George Cooper, 12, living in Natal-road, Streatham, was charged with breaking and entering the house of William Phipps, Ellora-road, Streatham, and stealing therein £1.3s.

The house of the prosecutor had been entered on two Sundays prior to the 12th inst., and money taken, the prosecutor being absent at church. On Sunday Police-constable Witt, 236 W, kept watch. He saw the prisoner go to the basement window, and try to raise it but failed. He endeavoured with a knife to force back the catch, but in this he did not succeed. He then cut the putty away from a pane of glass, removed the latter, opened the window, and got inside. The constable stopped the prisoner as he was ascending the stairs, and asked him what he was doing there. He said he had lost a ball, and had come to look for it. He was told that story would not do, and he would have to go to the station. On the way there he admitted having twice before entered the house and stolen money.
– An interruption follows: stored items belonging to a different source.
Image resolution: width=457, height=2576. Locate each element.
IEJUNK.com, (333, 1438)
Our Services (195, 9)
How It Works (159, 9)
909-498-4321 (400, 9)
Newbath (the under gaoler) informed the magistrate that the boy had said another lad had told him how he broke into his master’s place, and that was how he learned to do this.

Some friends of the boy came forward, and in answer to Mr. Biron said the lad had always acted very properly prior to this.

Mr. Biron asked the mother of the boy if she was willing he should deal with it, and she said she was.

Mr. Biron said it was an alarming thing to see a lad of respectable appearance starting such a life. He ordered him to receive 12 strokes with a birch rod.